Gaming Mobility Pushes Envelope of Experience for Education

A recent article on scenario-based learning brought to light again how well students respond to “experiences” in the learning process.
Experiences take the material being learned — science, language, business — and provide personalized context for that material. By making learning personal, these experiences help students go beyond memorizing facts for short-term memory storage. Learning through experience leads to the internalization of knowledge and is a prelude to actual understanding.
One of the most interesting trends in experiential computing outside the education compound is gaming — in particular, multi-player online role playing games. These games provide rich environmental scenarios for experiences, they reinforce the experience with rich narrative, and they connect large groups of distant users intent on sharing this new experience.
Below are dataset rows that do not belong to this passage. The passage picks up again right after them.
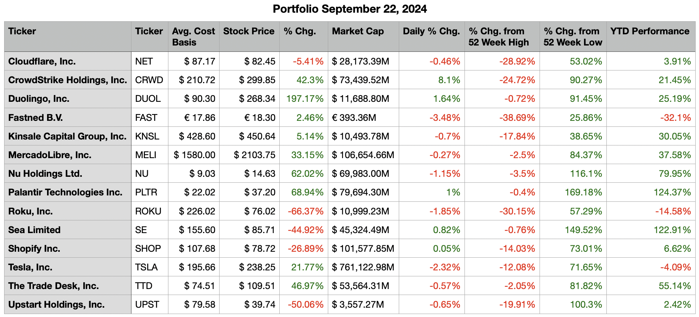Click Duolingo's 197.17% change cell

pyautogui.click(x=305, y=99)
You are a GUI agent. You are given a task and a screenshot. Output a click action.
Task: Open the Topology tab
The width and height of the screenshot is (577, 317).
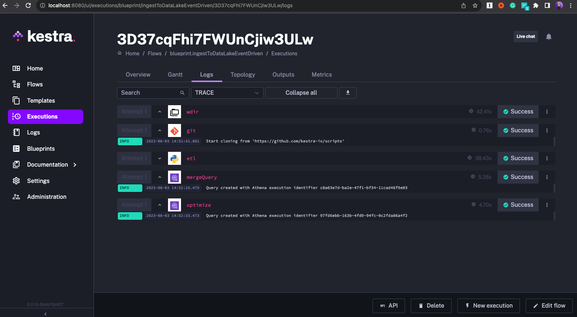[x=242, y=75]
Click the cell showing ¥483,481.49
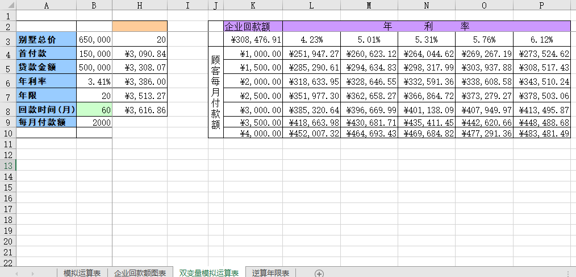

And that is precisely the best kind of experience and the best kind of learning — user/student-driven. In fact, multi-player online gaming is driven by users in its creation and marketing as well — it is a powerful grass roots activity. The popularity is bottom up and comes not only from usage, but word-of-mouth advertising over the Web.
Splinter Cell ActionA key force pushing the possible “experience” envelope of online gaming is the proliferation of mobile online gaming. Tim O’Reilly, founder and president of O’Reilly and Associates Inc., and organizer of the O’Reilly Emerging Technology Conference declared this week that online gaming is one of the four “killer apps” that has the potential to transform the technological landscape in the near future. Mobile gaming, already a lucrative industry, is predicted by Strategy Analytics to grow from $1 billion in 2003 to $7 billion in 2008. Mobile gaming provides the same connectivity as traditional online gaming but provides the added feature of extending the gaming experience to wherever the user goes.In other words, mobile gaming begins to look a lot like the Holy Grail of learning — it provides a scenario for the practical use and internalization of knowledge, and it allows students/users to extend the scenario way beyond the classroom, out into their personal lives and spaces.

We have already begun to suspect that games may possess more effective models for teaching than our traditional classrooms. The question that remains is how can mainstream education take advantage of the lessons and technology pioneered by the gaming industry? How can we incorporate online experiential gaming/learning into our curriculum?
Well, the good news is that the news isn’t all bad. First, the educational community has available to it all of the same technology that drives the online gaming market. There is no secret guild that prohibits teachers and students from acquiring the blueprints or specific technology necessary for creating extended and effective experiences for student learning. It is also important to point out that experiential and mobile gaming platforms can be created in many ways — most of them much less expensive than the popular commercial products.
Second, it’s a fact that educators have been about the business of scenario and experience-based learning much longer than any other group. For centuries, teachers have been asking their students to “pretend” that they are in a given situation or place in order to make a concept clear and practical. This means that teachers already possess a rich foundation for creating the narratives necessary for online experiential learning.
Third, like the gaming industry, education is a strong grass-roots community. Teachers, and parents, and students constantly form small communities that grow into larger ones for the purpose of influencing opinion and changing learning environments. This grass-roots foundation is very similar to that of the gaming industry and would be effective at creating and spreading the value of online experiential learning scenarios.
Finally, education can enter into online experiential learning successfully because it has no lack of partners. One of the perceived barriers to such innovations is the lack of money. The reality is that, if the education community can imagine and articulate the vision, there are many who will build it for them. Publishers, students, and teachers alike have the ability and the resources necessary to make such learning a reality.
Online experiential learning has been defined and pioneered by the gaming industry. We know that it is one of the most effective teaching environments available. We know that if we build them, students will use them. So, the only thing left to do is to get to work. Would someone please hand me a paint brush?